This R Markdown file is created as part of my Week 3 Assignment requirement for Data Wrangling in R course taught at UC. This week, I have scrapped the Cincinnati Weather Data file from U Dayton website, identified the summary statistics of the data and created three visualzations of the data.

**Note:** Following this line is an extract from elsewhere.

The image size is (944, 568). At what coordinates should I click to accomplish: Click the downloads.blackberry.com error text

I have used the following packages for creating this RMD file
library(printr) # for proper formatting while printing
library(tidyverse) # for creating visualzations
The file contains data of the average daily temperature of Cincinnati from 1995 to present. U Dayton has sources and regularly updates this data from he Global Summary of the Day (GSOD) database archived by the National Climatic Data Center (NCDC). The average daily temperature is calculated from 24 hourly temperature readings in the Global Summary of the Day (GSOD) data.
The file has 4 variables:
month: Has the month the observation corresponds to
day: Has the day of the month the observation corresponds to
year: Has the year the observation corresponds to
avg_temp: has the average daily temperature in fahrenheit measured as the mean of 24 hourly temperature readings in GSOD data
The missing values are represented by -99 in the original file, which I later changed to NA for computational purposes.

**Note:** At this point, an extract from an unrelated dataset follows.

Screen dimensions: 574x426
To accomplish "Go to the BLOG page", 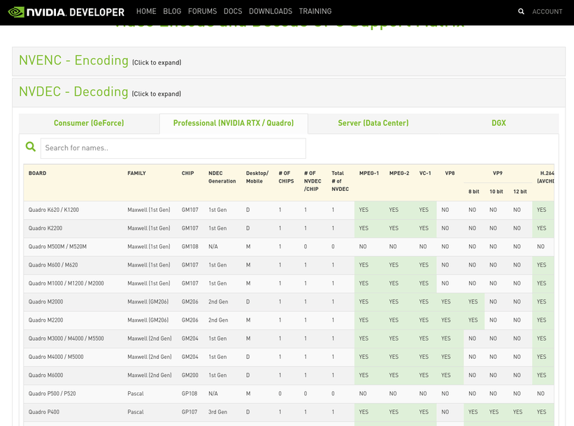I will (172, 11).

cincy_url<-"http://academic.udayton.edu/kissock/http/Weather/gsod95-current/OHCINCIN.txt"
cincy_data<-read.table(cincy_url, sep ="", header =FALSE, col.names=c("month","day","year","avg_temp"))
head(cincy_data)
| month | day | year | avg_temp |
|---|---|---|---|
| 1 | 1 | 1995 | 41.1 |
| 1 | 2 | 1995 | 22.2 |
| 1 | 3 | 1995 | 22.8 |
| 1 | 4 | 1995 | 14.9 |
| 1 | 5 | 1995 | 9.5 |
| 1 | 6 | 1995 | 23.8 |
## computations for printing inline in summary statistics below
num_var<-ncol(cincy_data)
num_row<-nrow(cincy_data)
cincy_data$avg_temp[cincy_data$avg_temp==-99] <- NA
n_miss<-sum(is.na(cincy_data))
mean_temp<-mean(cincy_data$avg_temp, na.rm=TRUE)
med_temp<-median(cincy_data$avg_temp, na.rm=TRUE)
min_temp<-min(cincy_data$avg_temp, na.rm=TRUE)
max_temp<-max(cincy_data$avg_temp, na.rm=TRUE)
Number of varibales = 4
Number of observations = 7963
Number of missing values = 14
Mean value of avg_temp = 54.7322934
Median value of avg_temp = 57.1
Minimum value of avg_temp = -2.2
Maximum value of avg_temp = 89.2
The following is a visualization of the average yearly temperature from 1995 to present
ggplot(cincy_data, aes(x=factor(year), y=avg_temp)) +
stat_summary(fun.y="mean", geom="bar", fill="red")
The following is a visualization of the temperature variation by month, based on the daily avrage temperature data from 1995 to present
ggplot(cincy_data, aes(x=factor(month), y=avg_temp)) +
stat_summary(fun.y="mean", geom="bar", fill="blue")
The follwing visualization shows the variation of the average monthly temperature across all the years from 1995 to present
ggplot(cincy_data, aes(x=factor(month), y=avg_temp)) +
stat_summary(fun.y="mean", geom="bar", fill="green", color="black") +
facet_wrap(~year)